Well, this noodle bowl is missing a lot of the sin Ramen hangs with. The first time I saw the fat count on my tasty brick, I was preggers with my 1st and thought I would have a light snack/dinner while waiting for later dinner (to be followed by elevnsies of ice cream). I was crushed by the number! But I later found out that curly, joyous noodles don't have to be high in fat! And for this recipe you can use any noodle you want. Soba, rice, whatever floats your boat. My brand?
Hellooooooooo good lookin'!
Pork and Shrimp Pancit
- 1 package rice noodles, soba, ramen, what have you
- 2 tablespoons vegetable oil, divided (Do I even use that much? Most likely I don't)
- 1 small onion, minced
- 2 cloves garlic, minced
- 1/2 teaspoon ground ginger
- 1 1/2 cups cooked small shrimp, diced
- 1 1/2 cups chopped cooked pork (or chicken? AND chicken, lose the shrimp?)
- 4 cups shredded bok choy (I have also used spinach, snow peas, D- all of the above)

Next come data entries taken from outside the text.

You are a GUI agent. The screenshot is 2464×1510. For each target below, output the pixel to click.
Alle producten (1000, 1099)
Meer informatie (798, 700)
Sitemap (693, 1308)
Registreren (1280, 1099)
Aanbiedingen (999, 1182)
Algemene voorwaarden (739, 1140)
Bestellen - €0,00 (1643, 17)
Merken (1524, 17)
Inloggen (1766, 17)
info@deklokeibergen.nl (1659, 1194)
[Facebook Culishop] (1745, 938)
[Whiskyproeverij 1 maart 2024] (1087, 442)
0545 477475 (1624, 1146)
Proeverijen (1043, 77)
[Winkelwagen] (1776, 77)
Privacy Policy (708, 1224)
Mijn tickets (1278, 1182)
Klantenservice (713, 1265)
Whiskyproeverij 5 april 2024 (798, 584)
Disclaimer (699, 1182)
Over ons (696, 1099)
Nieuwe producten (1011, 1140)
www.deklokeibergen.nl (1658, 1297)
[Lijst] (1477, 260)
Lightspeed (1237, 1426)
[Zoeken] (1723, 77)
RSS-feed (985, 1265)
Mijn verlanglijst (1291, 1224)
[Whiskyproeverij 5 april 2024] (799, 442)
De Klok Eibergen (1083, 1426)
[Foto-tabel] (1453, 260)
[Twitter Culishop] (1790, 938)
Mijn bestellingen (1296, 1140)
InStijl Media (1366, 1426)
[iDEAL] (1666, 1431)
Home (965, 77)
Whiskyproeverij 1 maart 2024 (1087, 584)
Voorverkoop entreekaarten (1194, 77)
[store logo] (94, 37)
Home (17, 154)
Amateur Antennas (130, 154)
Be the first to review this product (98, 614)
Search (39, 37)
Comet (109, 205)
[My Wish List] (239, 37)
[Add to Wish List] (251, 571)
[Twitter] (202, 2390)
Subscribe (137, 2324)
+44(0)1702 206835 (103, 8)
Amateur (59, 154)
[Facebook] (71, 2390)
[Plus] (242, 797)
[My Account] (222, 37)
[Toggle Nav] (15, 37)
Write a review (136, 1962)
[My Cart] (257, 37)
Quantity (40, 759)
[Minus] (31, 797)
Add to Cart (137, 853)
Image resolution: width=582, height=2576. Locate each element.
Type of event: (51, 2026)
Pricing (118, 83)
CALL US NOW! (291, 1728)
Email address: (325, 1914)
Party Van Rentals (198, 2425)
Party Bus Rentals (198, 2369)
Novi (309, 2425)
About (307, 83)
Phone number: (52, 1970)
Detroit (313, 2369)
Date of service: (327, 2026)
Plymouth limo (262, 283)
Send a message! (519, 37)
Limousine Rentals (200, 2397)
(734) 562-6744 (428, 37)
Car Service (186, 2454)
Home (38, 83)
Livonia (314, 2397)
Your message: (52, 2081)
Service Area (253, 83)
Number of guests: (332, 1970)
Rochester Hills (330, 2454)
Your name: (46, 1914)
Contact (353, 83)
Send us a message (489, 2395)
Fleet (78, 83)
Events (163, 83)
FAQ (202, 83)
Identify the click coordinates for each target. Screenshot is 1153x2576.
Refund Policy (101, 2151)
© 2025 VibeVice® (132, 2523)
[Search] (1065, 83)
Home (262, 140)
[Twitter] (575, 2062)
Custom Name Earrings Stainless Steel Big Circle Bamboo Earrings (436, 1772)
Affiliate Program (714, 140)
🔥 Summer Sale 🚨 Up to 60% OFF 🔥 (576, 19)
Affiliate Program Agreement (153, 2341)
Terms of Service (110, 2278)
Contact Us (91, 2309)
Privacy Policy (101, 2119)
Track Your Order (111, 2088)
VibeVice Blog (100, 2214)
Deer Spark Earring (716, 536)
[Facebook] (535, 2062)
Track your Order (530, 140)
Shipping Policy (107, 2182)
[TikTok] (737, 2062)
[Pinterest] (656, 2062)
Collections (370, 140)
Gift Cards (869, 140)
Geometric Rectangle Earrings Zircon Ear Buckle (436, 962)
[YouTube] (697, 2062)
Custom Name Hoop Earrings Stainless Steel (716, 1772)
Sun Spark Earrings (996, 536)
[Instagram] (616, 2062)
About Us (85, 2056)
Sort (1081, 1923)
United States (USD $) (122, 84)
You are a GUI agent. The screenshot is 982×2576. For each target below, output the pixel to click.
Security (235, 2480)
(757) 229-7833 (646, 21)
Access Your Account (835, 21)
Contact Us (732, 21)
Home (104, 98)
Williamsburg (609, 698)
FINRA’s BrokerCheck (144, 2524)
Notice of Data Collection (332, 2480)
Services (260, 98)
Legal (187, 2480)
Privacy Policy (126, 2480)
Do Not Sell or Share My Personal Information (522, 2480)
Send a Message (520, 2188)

- 3 tablespoons oyster sauce
- 1/4 cup chicken broth
- 1/4 teaspoon crushed red pepper flakes
- 1 green onion, minced
- Cook noodles as directed; drain.
- Heat 1 tablespoons oil in a wok or large heavy skillet over medium high heat. Saute noodles for 1 minute. Transfer to serving dish, and keep warm. Add remaining 1 tablespoon of oil to skillet, and saute onion, garlic, ginger, shrimp and pork for 1 minute. Stir in bok choy, oyster sauce and chicken broth. Season with pepper flakes. Cover, and cook for 1 minute, or until bok choy is wilted. Spoon over noodles, and garnish with minced green onion.